▶ [AUFGABEN]
1. Schreib den Forumsthread zum Remotedesktop-Problem vollständig und ohne jede Änderung ab.
2. Benenne in den Datensätzen „dropdown“ in „drop-down menu“ um, und zwar nur in dem Abschnitt, der mit der Zeile mit „Click the sort arrows beside Role“ beginnt und mit der Zeile mit „[x=681, y=90]“ endet. Gib nur diese Zeilen wieder und lass alles andere darin unverändert.

# Windows Remotedesktop Problem



## Moleman (14. Oktober 2004)

Hi,
ich habe mir in meinem Crossover-Netzwerk vor kurzem das WinXP Programm Remotedesktop installiert. So wenn ich jetzt versuche von einem PC per Remotedesktop auf den anderen zuzugreifen klappt es nur  von einem PC aus. Auf einem PC besitze ich nämlich ein XP passwort und auf dem anderen nicht und immer wenn ich von dem PC mit dem Kennwort auf den ohne zugreifen will soll ich mich da anmelden also gebe ich den benutzernamen ein und kein pw da ich dort ja keins besitze. Nun steht da aber wenn ich mich verbinden will: Wegen einer Kontobeschränkung dürfen sie sich nicht anmelden. Wenn ich jetzt allerdings auf beiden PC ein Kennwort drauf setze funktioniert das Remotedesktop wunderbar. Jetzt wollte ich aber wissen wie schaffe ich es ohne XP-Kennwort auf den 2ten PC zuzugreifen?
ich hab mich jetz wahrscheinlich ziemlich kompliziert ausgedrückt aber vielleicht steigt ja der ein oder andere hier durch.

MfG
Moleman


----------



## xCondoRx (14. Oktober 2004)

Es wird standardmäßig ein Kennwort angefordert.. Soweit ich weiss, kann man das nur direkt an einem Terminalserver abstellen.. Ich denke nicht, dass es bei den 2 PCs gehen wird.. Im Prinzip ist es ja auch für andere Zwecke gedacht und da ist ein Kennwort auch sinnvoll..


----------

▶ [VORLIEGENDE DATENSÄTZE]
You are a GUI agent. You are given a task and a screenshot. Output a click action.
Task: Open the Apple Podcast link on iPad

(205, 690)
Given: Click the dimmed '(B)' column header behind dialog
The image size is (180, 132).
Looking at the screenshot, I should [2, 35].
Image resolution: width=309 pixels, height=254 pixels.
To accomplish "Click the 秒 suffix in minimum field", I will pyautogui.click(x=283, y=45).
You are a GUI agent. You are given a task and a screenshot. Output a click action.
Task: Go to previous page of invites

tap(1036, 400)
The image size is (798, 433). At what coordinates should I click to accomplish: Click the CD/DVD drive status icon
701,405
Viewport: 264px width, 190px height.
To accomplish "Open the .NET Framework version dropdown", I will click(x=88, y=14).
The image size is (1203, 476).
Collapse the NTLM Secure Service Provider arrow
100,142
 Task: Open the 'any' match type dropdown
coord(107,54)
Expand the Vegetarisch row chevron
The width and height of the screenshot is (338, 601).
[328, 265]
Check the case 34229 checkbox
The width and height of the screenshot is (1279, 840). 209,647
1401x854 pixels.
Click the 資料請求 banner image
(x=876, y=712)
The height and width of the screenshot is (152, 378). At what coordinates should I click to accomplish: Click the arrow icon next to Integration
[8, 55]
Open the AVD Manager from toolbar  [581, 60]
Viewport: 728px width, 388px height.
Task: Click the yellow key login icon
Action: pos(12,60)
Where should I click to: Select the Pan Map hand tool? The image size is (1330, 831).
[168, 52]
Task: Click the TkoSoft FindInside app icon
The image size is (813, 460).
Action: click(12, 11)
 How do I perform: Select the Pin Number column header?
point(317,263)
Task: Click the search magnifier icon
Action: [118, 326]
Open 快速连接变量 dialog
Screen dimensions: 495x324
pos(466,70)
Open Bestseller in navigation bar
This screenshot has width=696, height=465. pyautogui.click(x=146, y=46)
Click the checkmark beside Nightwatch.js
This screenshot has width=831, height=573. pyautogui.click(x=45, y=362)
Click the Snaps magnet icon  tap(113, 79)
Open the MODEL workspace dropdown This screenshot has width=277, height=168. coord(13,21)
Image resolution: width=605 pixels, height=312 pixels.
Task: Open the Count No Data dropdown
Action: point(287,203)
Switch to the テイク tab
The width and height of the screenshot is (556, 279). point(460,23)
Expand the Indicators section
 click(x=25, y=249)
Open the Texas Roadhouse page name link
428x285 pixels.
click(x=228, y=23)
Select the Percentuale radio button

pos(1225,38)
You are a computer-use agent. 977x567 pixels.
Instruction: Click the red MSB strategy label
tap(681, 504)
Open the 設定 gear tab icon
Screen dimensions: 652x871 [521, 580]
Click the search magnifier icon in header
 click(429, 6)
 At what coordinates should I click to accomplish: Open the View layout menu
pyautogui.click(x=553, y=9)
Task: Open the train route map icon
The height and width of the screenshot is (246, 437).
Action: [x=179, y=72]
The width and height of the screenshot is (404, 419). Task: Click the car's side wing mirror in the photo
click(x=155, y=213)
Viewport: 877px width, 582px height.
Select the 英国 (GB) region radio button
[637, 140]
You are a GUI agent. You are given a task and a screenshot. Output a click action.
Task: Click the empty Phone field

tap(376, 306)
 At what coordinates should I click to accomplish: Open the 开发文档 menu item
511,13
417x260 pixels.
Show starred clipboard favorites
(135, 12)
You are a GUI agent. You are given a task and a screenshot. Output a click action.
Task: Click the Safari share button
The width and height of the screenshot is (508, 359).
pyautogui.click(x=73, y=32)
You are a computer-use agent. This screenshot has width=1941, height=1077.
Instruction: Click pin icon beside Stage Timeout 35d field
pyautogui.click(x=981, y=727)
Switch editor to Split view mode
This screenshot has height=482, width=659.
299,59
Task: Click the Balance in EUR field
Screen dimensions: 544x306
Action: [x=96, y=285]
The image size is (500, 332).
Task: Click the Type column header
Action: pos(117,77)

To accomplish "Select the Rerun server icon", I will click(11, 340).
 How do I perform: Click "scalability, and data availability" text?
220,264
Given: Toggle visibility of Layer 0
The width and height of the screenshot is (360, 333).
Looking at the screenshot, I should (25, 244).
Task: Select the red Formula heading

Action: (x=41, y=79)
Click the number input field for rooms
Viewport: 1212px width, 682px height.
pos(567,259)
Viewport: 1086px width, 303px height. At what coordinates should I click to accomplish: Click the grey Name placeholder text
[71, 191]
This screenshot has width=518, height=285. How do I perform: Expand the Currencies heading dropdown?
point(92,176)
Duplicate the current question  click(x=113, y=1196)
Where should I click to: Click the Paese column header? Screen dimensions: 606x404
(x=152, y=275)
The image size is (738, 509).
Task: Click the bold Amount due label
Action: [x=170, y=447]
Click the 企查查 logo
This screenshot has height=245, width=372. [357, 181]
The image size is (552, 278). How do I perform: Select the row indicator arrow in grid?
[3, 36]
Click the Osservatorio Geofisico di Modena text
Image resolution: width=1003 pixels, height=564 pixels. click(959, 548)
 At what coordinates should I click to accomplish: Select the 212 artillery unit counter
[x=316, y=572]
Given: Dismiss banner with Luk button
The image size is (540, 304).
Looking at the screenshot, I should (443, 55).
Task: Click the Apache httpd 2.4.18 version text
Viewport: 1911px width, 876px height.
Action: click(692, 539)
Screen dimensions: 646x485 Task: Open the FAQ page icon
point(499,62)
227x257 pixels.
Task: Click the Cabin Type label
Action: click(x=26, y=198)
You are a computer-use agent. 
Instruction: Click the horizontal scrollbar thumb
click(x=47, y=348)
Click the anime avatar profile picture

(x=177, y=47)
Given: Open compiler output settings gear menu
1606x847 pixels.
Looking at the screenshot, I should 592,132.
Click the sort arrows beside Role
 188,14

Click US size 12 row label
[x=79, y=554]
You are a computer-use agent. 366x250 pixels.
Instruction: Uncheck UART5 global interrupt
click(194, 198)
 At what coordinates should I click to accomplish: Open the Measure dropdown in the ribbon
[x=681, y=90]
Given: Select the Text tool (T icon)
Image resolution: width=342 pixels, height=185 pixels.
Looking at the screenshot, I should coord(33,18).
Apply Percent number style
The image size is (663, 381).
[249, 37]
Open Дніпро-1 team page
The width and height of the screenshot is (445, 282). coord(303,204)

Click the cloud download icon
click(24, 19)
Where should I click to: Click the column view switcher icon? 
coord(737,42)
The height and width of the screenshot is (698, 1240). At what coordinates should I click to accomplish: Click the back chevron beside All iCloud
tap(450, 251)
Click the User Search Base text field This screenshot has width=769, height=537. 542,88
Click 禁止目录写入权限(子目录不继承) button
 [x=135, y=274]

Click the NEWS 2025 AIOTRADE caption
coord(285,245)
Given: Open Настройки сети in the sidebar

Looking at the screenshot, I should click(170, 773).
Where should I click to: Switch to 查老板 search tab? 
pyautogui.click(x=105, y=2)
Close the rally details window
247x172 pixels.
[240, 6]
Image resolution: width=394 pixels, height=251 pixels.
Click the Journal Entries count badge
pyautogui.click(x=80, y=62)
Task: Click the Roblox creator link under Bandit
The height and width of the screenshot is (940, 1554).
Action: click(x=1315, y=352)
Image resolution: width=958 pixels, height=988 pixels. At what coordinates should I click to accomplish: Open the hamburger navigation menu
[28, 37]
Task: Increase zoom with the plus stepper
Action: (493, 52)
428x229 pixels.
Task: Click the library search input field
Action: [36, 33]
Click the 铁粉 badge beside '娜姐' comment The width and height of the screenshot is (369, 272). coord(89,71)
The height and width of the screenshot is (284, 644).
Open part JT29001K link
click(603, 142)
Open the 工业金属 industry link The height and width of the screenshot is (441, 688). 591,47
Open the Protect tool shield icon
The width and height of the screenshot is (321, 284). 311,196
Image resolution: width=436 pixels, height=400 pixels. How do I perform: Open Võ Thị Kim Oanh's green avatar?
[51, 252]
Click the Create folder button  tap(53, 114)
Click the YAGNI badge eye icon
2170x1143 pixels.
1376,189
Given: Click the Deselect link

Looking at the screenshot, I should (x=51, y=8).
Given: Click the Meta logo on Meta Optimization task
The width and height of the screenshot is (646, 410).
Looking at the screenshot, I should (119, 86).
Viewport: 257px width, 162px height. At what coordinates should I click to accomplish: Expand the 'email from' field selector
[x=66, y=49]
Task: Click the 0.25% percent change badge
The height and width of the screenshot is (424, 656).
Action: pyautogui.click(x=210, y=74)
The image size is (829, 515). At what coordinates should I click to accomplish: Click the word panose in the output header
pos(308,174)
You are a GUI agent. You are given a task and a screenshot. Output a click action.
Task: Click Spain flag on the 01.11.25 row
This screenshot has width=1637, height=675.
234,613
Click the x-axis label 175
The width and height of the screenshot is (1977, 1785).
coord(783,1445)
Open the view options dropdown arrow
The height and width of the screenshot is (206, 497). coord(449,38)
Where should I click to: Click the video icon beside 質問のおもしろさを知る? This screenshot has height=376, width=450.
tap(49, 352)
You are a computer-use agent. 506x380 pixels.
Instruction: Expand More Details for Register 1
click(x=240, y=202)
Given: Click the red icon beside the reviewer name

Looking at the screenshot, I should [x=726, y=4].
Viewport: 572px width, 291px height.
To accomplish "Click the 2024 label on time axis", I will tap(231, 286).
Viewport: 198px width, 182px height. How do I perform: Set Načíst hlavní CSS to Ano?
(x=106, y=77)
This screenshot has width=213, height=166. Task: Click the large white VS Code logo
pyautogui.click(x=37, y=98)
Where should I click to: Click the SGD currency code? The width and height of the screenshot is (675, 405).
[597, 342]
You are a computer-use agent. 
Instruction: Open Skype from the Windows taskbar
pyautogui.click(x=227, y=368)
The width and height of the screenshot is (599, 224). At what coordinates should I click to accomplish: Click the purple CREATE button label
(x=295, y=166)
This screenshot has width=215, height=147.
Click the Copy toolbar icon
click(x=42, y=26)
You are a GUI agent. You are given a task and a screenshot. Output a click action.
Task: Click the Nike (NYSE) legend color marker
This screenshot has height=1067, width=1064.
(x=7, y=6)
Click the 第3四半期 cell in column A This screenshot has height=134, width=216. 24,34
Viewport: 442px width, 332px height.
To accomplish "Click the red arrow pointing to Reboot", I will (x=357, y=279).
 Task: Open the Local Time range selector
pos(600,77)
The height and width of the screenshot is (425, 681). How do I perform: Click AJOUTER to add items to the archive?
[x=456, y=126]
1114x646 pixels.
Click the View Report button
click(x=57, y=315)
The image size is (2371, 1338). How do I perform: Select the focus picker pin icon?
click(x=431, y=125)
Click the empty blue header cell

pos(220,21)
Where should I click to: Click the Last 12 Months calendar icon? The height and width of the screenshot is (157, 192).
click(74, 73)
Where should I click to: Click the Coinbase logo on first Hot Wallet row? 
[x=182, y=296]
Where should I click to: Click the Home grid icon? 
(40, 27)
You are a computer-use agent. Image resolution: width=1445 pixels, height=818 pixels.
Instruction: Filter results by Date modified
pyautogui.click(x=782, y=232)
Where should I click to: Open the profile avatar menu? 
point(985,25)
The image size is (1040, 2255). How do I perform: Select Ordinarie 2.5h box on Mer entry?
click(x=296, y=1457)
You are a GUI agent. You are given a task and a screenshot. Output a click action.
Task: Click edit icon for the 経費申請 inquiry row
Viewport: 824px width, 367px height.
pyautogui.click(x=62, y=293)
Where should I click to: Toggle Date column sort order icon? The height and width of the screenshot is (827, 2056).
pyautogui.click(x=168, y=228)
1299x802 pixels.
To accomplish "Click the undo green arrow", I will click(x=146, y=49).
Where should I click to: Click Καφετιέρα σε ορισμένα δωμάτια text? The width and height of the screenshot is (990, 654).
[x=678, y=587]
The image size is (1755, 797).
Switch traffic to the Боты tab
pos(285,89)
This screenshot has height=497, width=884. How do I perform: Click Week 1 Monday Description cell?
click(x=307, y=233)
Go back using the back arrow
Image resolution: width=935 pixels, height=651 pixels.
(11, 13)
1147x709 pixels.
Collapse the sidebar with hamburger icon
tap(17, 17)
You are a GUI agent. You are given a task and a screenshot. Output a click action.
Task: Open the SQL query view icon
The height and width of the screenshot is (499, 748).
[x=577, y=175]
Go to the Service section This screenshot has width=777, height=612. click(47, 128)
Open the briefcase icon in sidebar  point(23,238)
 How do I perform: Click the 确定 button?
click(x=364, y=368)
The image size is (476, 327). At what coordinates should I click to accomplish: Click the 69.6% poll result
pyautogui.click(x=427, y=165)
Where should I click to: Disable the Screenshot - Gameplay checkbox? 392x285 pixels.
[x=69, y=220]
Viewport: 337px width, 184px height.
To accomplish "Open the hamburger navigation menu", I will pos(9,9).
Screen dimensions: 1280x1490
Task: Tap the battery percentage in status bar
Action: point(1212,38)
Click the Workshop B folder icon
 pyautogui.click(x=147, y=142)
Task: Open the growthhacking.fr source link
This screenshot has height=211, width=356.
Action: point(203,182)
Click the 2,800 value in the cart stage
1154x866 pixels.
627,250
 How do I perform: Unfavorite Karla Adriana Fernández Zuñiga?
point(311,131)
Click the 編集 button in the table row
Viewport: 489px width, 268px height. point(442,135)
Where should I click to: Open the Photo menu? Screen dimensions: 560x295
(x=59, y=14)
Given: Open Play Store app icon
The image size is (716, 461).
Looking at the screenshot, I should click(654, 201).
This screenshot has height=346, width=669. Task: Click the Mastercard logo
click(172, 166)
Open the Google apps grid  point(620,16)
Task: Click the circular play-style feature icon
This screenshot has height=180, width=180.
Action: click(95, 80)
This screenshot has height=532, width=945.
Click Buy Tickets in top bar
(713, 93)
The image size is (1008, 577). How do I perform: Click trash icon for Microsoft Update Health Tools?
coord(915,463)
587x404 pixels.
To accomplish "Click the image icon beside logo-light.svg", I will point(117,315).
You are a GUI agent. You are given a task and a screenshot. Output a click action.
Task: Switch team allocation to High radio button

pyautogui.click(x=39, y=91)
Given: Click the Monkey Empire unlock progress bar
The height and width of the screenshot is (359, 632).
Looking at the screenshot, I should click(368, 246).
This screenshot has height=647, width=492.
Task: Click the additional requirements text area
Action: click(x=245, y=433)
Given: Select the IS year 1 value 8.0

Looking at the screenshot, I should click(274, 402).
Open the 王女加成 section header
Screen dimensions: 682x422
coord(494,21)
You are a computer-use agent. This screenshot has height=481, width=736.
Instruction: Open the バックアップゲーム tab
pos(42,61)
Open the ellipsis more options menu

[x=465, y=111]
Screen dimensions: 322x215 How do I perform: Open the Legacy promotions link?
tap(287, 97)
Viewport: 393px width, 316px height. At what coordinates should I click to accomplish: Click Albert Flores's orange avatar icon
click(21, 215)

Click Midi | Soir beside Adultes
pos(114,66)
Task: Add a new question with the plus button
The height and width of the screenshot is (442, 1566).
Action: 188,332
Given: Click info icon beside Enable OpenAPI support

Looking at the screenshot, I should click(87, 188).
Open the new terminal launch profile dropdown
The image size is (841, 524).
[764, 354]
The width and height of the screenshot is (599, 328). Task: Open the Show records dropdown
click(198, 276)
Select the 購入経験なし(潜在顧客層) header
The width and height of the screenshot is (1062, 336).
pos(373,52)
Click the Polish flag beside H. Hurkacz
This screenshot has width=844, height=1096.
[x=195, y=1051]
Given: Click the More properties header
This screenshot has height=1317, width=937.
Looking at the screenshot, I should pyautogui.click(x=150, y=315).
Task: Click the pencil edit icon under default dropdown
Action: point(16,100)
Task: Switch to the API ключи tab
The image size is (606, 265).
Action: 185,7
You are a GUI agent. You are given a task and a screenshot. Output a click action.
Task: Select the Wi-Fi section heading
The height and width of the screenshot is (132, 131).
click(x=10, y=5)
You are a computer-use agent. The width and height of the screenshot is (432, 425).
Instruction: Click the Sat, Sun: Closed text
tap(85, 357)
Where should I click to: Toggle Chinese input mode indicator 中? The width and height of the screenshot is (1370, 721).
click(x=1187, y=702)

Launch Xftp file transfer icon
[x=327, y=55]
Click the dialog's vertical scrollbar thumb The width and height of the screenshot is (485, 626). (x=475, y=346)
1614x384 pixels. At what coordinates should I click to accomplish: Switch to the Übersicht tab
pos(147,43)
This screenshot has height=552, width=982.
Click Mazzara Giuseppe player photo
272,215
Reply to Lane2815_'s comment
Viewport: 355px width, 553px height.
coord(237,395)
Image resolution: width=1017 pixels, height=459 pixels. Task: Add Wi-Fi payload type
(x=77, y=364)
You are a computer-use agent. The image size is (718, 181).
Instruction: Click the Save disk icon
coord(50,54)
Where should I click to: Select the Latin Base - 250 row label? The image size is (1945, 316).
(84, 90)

▶ [ANTWORTEN NACH AUFGABEN]
1.
# Windows Remotedesktop Problem



## Moleman (14. Oktober 2004)

Hi,
ich habe mir in meinem Crossover-Netzwerk vor kurzem das WinXP Programm Remotedesktop installiert. So wenn ich jetzt versuche von einem PC per Remotedesktop auf den anderen zuzugreifen klappt es nur  von einem PC aus. Auf einem PC besitze ich nämlich ein XP passwort und auf dem anderen nicht und immer wenn ich von dem PC mit dem Kennwort auf den ohne zugreifen will soll ich mich da anmelden also gebe ich den benutzernamen ein und kein pw da ich dort ja keins besitze. Nun steht da aber wenn ich mich verbinden will: Wegen einer Kontobeschränkung dürfen sie sich nicht anmelden. Wenn ich jetzt allerdings auf beiden PC ein Kennwort drauf setze funktioniert das Remotedesktop wunderbar. Jetzt wollte ich aber wissen wie schaffe ich es ohne XP-Kennwort auf den 2ten PC zuzugreifen?
ich hab mich jetz wahrscheinlich ziemlich kompliziert ausgedrückt aber vielleicht steigt ja der ein oder andere hier durch.

MfG
Moleman


----------



## xCondoRx (14. Oktober 2004)

Es wird standardmäßig ein Kennwort angefordert.. Soweit ich weiss, kann man das nur direkt an einem Terminalserver abstellen.. Ich denke nicht, dass es bei den 2 PCs gehen wird.. Im Prinzip ist es ja auch für andere Zwecke gedacht und da ist ein Kennwort auch sinnvoll..


----------

2.
Click the sort arrows beside Role
 188,14

Click US size 12 row label
[x=79, y=554]
You are a computer-use agent. 366x250 pixels.
Instruction: Uncheck UART5 global interrupt
click(194, 198)
 At what coordinates should I click to accomplish: Open the Measure drop-down menu in the ribbon
[x=681, y=90]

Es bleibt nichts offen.